Let's now see what happens on file append operation:

# Create new directory and copy file with "Test 1" content
hdfs dfs -mkdir /appendable_dir
hadoop fs -copyFromLocal ~/tested_file.txt /my_other_dir/appendable.txt

# Allow snapshots for created directory
hdfs dfsadmin -allowSnapshot /appendable_dir 
Allowing snaphot on /appendable_dir succeeded

# Create snapshot 
current/bin/hdfs dfs -createSnapshot /appendable_dir testSnap
Created snapshot /appendable_dir/.snapshot/testSnap

# Check content 
hdfs dfs -cat /appendable_dir/.snapshot/testSnap/appendable.txt
Test 1

# Append content to file in directory
hadoop fs -appendToFile ~/doc/code/bigdata/hadoop/tested_file.txt /appendable_dir/appendable.txt
# And check the new content
hdfs dfs -cat /appendable_dir/appendable.txt
Test 1
Test 1

# Compare the length of both files
hadoop fs -du /appendable_dir/appendable.txt
14  /appendable_dir/appendable.txt
hadoop fs -du /appendable_dir/.snapshot/testSnap/appendable.txt
7  /appendable_dir/.snapshot/testSnap/appendable.txt

This post presents snapshot feature in HDFS. The first part describes the basics: conditions to make them work and default behavior.
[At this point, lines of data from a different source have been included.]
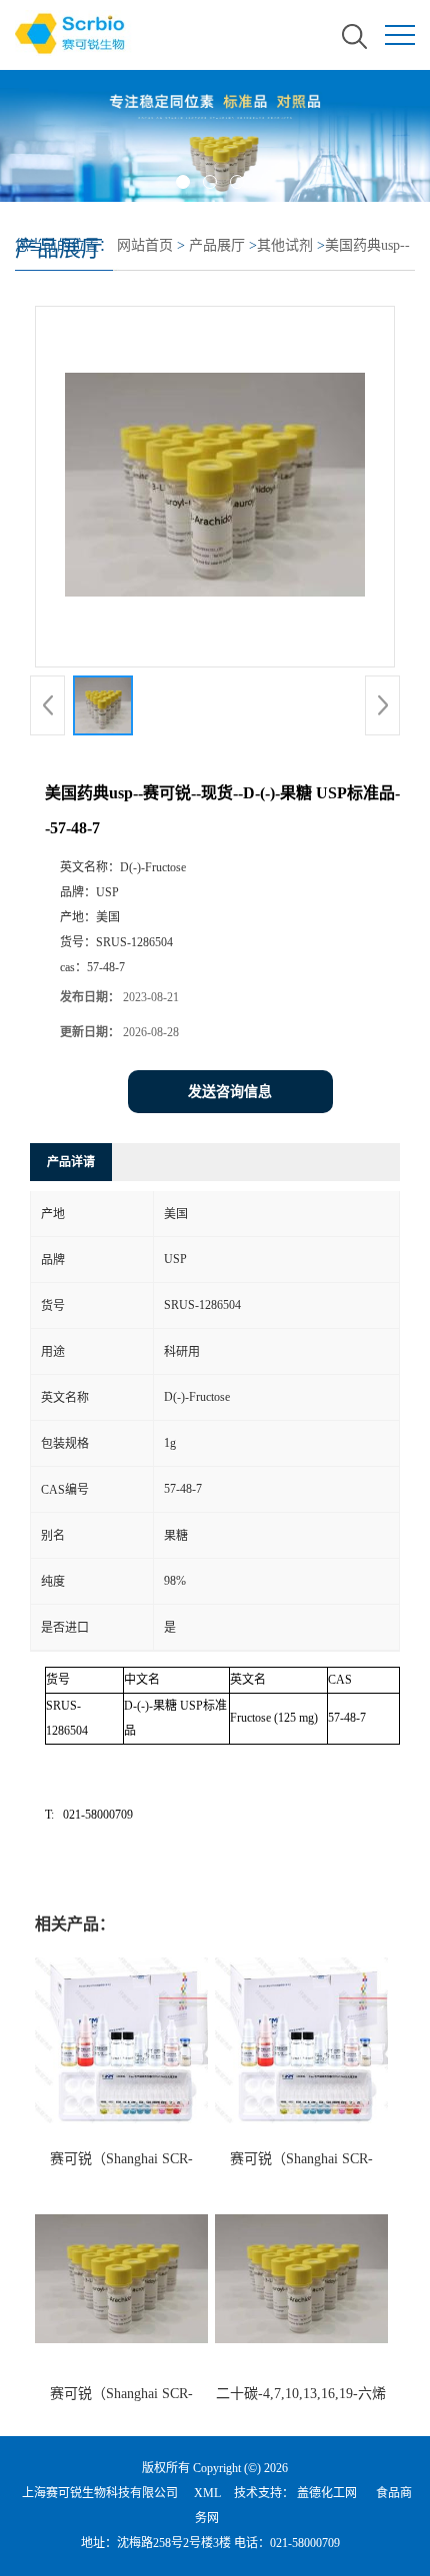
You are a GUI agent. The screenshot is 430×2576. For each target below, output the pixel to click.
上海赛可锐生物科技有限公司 (100, 2493)
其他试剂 (285, 245)
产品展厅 (217, 245)
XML (207, 2493)
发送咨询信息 (230, 1091)
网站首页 (145, 245)
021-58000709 (305, 2543)
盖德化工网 (327, 2493)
The second part focuses on 2 specific cases of snapshotted files: delete and append/truncate. We can learn from there that snapshots work as symbolic links preventing sometimes blocks to be deleted. We can also discover that the support for append/truncate operations is based on file length. The last part shows how to create snapshots for situations described in previous section.